Document excerpt:
A survey of 80 US law departments in 1989 classified the lawyers in those departments into eight practice areas. The largest group was “General” (26%) followed by “Intellectual Property” (22%), “International” (11%), and then “Litigation” and “Government” (both at 9%). In the smaller practice areas were “Corporate/Securities” (7%), “Labor” (5%) and “Other” (11%). This data comes from Richard H. Weise, Representing the Corporate Client: Designs for Quality (Prentice Hall 1991), Chapter 3, at 3-Ex-25.

Coincidentally, Corp. Counsel, Dec. 2010 at 87, includes data from 114 law departments (mostly US, I believe based on past surveys) in the latest ALM Legal Intelligence survey. It shows 27 practice areas so the fit with the eight of Motorola is modest. Even so, “Commercial/Contracts” (19%), by far the largest area, may correspond reasonably well to Weise’s “General.” For ALM, “Intellectual Property” (9%) is much less than the Weise survey, but two reasons may account for that. I suspect that Weise’s company, Motorola, invited companies with significant patent activity and, second, many law departments have moved patent prosecution largely to law firms.

As to litigation, the ALM survey breaks out “Personal Injury” (1%) along with “Product Liability/Class Actions (1%) and “Litigation” (11%) so its total of close to 13 percent is larger than the survey 20 years before at 9 percent, but not that far off.

“International” in the ALM survey was much lower, at 2 percent but it does not have nearly the same representation of huge companies as the Motorola survey. Further comparisons become less solid but my point is that the rough distribution of lawyers in-house by the most common practice areas does not appear to have shifted very much.

Dataset extract:
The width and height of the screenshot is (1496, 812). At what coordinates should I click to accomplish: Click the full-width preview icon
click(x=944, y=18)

==

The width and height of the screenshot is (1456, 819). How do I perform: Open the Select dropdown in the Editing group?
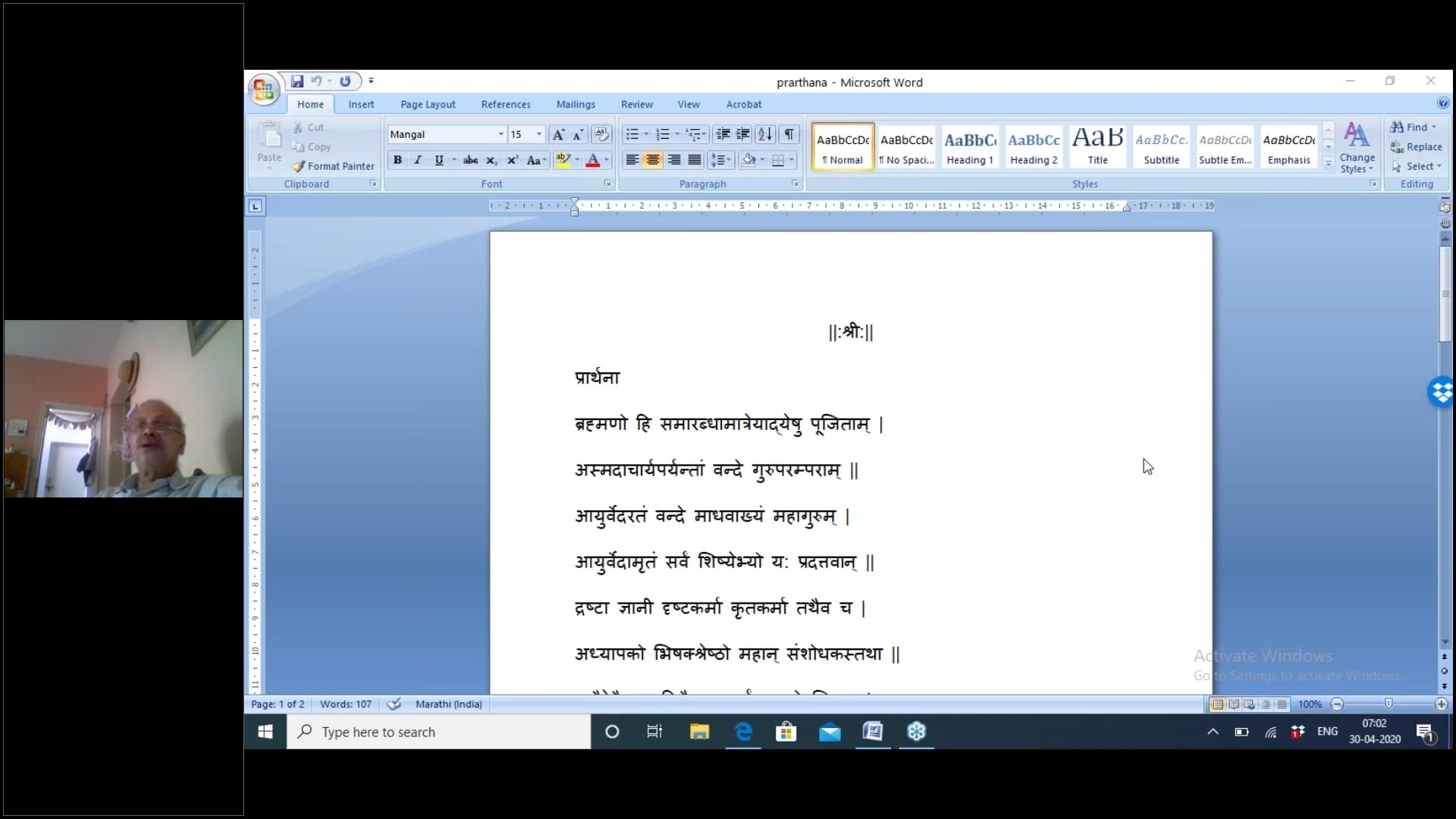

What this exercise asks:
a. Translate this sentence from the passage on in-house practice areas into French: "It shows 27 practice areas so the fit with the eight of Motorola is modest."
b. In the passage on in-house practice areas, rewrite the part that opens with the words containing "A survey of" and closes with "3, at 3-Ex-25.", putting "legal departments" in place of "law departments".

Answers to the tasks:
a. Elle présente 27 domaines de pratique, de sorte que la correspondance avec les huit de Motorola est modeste.

b.
A survey of 80 US legal departments in 1989 classified the lawyers in those departments into eight practice areas. The largest group was “General” (26%) followed by “Intellectual Property” (22%), “International” (11%), and then “Litigation” and “Government” (both at 9%). In the smaller practice areas were “Corporate/Securities” (7%), “Labor” (5%) and “Other” (11%). This data comes from Richard H. Weise, Representing the Corporate Client: Designs for Quality (Prentice Hall 1991), Chapter 3, at 3-Ex-25.